GOAL OF THE EXERCISE:
Render every line of the rows below as a JSON list of strings, one string per line, with blank lines dropped. Leave the pictures out.

Part of a data file
##########

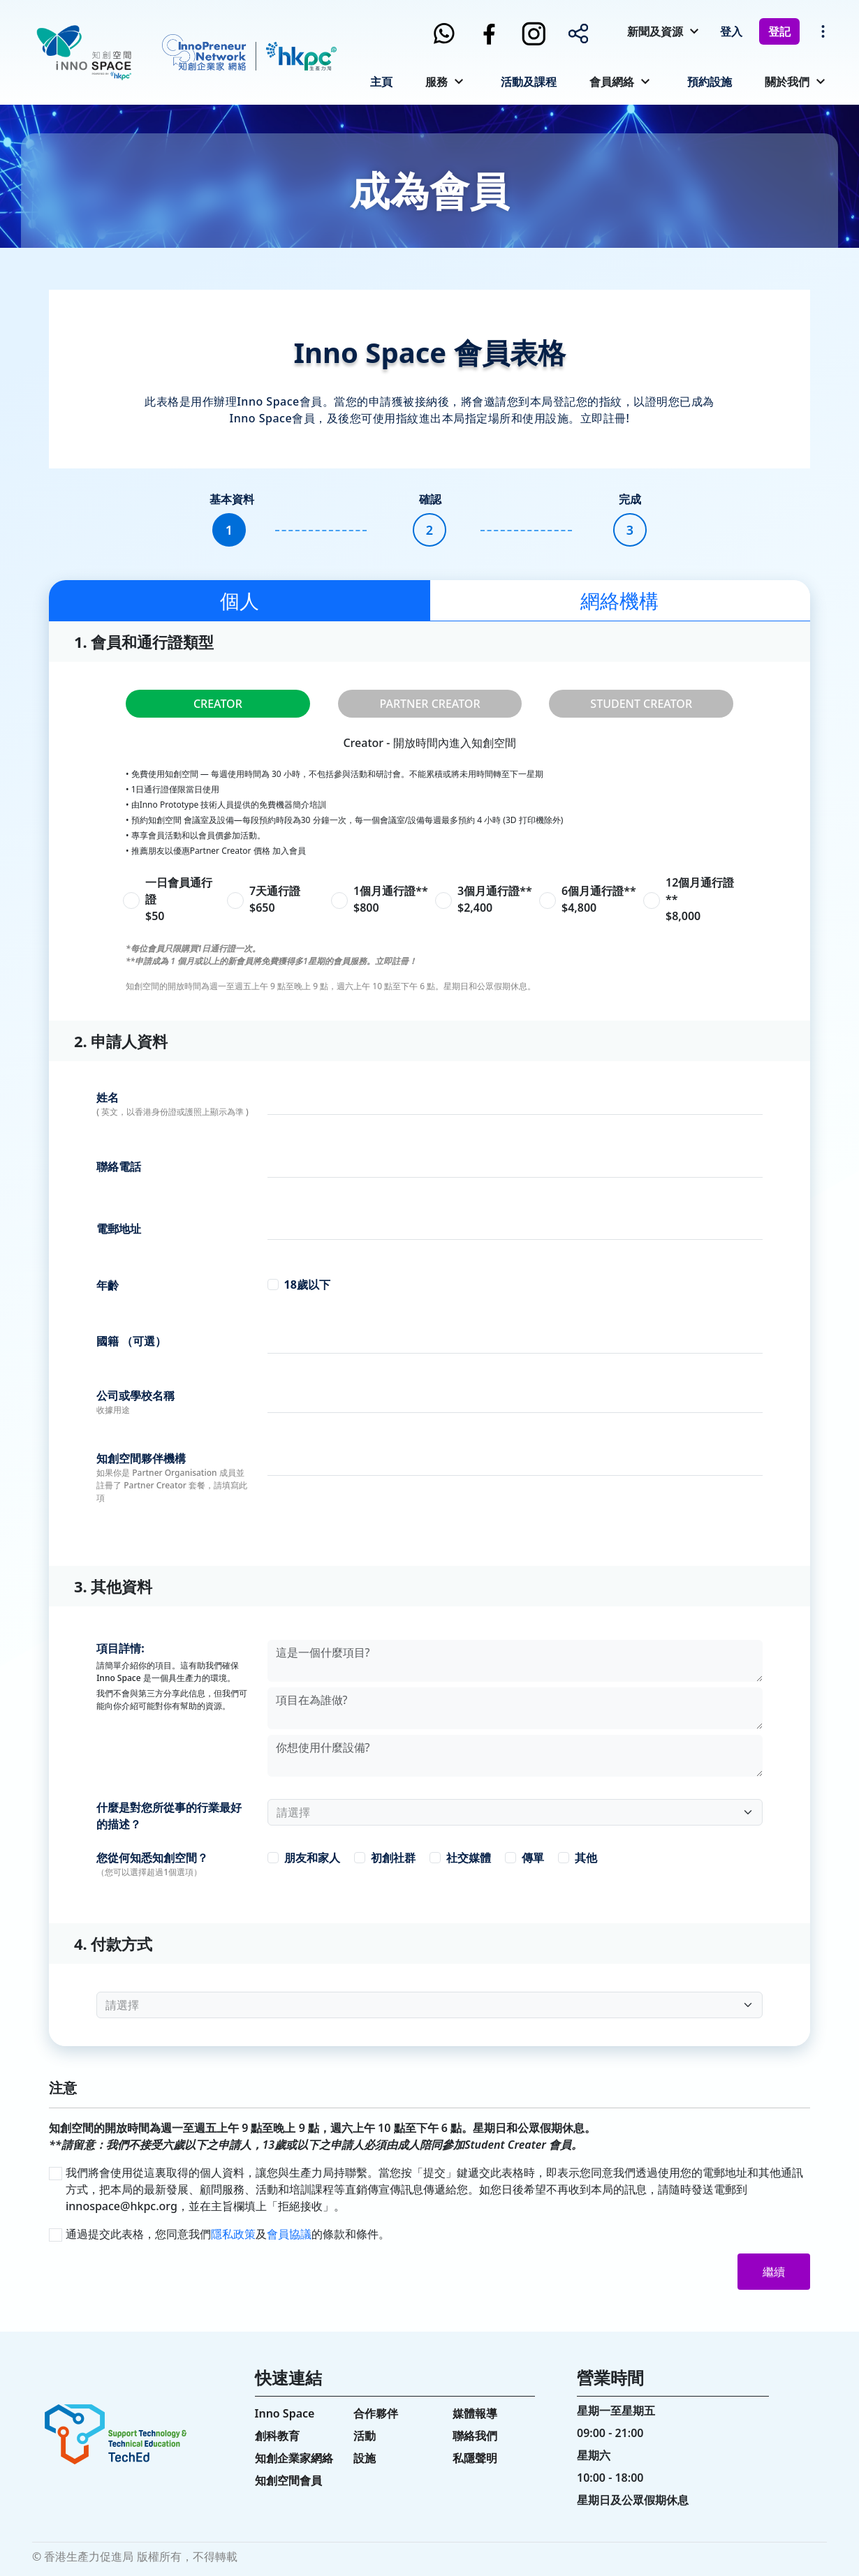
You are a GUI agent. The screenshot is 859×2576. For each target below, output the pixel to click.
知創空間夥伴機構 (141, 1458)
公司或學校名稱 (135, 1395)
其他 (586, 1857)
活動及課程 (529, 81)
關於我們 (787, 81)
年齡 (107, 1285)
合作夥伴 (375, 2413)
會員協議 (289, 2234)
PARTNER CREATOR (429, 703)
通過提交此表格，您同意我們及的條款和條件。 (228, 2234)
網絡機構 (619, 600)
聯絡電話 (118, 1166)
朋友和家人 (312, 1857)
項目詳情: (120, 1648)
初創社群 (393, 1857)
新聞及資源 (655, 31)
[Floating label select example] (515, 1812)
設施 (364, 2458)
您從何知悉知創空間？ (152, 1857)
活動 (364, 2435)
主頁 (381, 81)
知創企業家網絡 (294, 2458)
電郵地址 (118, 1228)
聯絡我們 (475, 2435)
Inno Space (285, 2413)
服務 (436, 81)
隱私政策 (233, 2234)
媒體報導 (475, 2413)
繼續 (774, 2271)
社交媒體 (468, 1857)
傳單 (533, 1857)
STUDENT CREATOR (641, 703)
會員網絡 (611, 81)
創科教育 (277, 2435)
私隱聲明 (475, 2458)
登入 (731, 31)
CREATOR (217, 703)
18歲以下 (307, 1284)
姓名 (107, 1097)
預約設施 (709, 81)
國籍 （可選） (131, 1341)
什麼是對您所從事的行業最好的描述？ (169, 1816)
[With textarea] (515, 1661)
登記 (779, 31)
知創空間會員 (288, 2480)
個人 (239, 600)
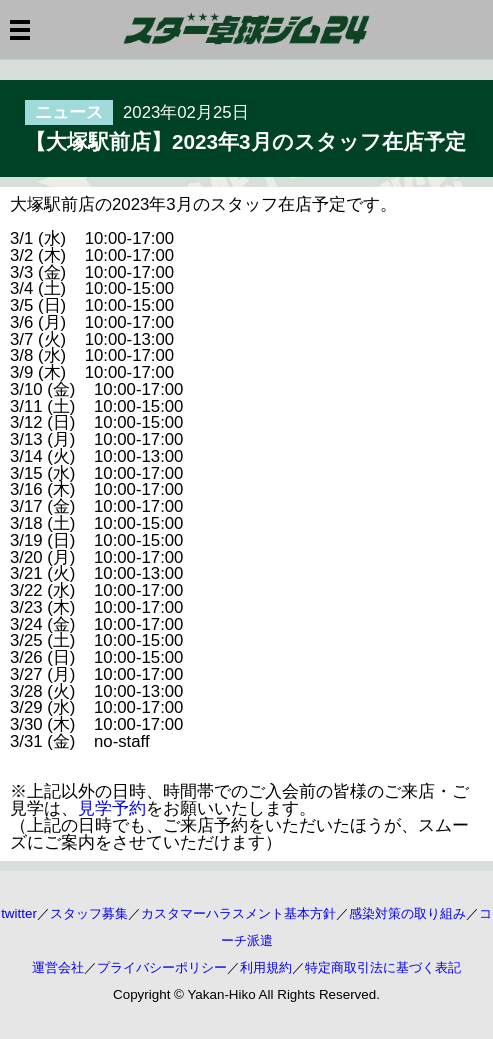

##########

FULL ANSWER:
[
  "You are a GUI agent. The screenshot is 859×2576. For each target below, output the pixel to click.",
  "知創空間夥伴機構 (141, 1458)",
  "公司或學校名稱 (135, 1395)",
  "其他 (586, 1857)",
  "活動及課程 (529, 81)",
  "關於我們 (787, 81)",
  "年齡 (107, 1285)",
  "合作夥伴 (375, 2413)",
  "會員協議 (289, 2234)",
  "PARTNER CREATOR (429, 703)",
  "通過提交此表格，您同意我們及的條款和條件。 (228, 2234)",
  "網絡機構 (619, 600)",
  "聯絡電話 (118, 1166)",
  "朋友和家人 (312, 1857)",
  "項目詳情: (120, 1648)",
  "初創社群 (393, 1857)",
  "新聞及資源 (655, 31)",
  "[Floating label select example] (515, 1812)",
  "設施 (364, 2458)",
  "您從何知悉知創空間？ (152, 1857)",
  "活動 (364, 2435)",
  "主頁 (381, 81)",
  "知創企業家網絡 (294, 2458)",
  "電郵地址 (118, 1228)",
  "聯絡我們 (475, 2435)",
  "Inno Space (285, 2413)",
  "服務 (436, 81)",
  "隱私政策 (233, 2234)",
  "媒體報導 (475, 2413)",
  "繼續 (774, 2271)",
  "社交媒體 (468, 1857)",
  "傳單 (533, 1857)",
  "STUDENT CREATOR (641, 703)",
  "會員網絡 (611, 81)",
  "創科教育 (277, 2435)",
  "私隱聲明 (475, 2458)",
  "登入 (731, 31)",
  "CREATOR (217, 703)",
  "18歲以下 (307, 1284)",
  "姓名 (107, 1097)",
  "預約設施 (709, 81)",
  "國籍 （可選） (131, 1341)",
  "什麼是對您所從事的行業最好的描述？ (169, 1816)",
  "[With textarea] (515, 1661)",
  "登記 (779, 31)",
  "知創空間會員 (288, 2480)",
  "個人 (239, 600)"
]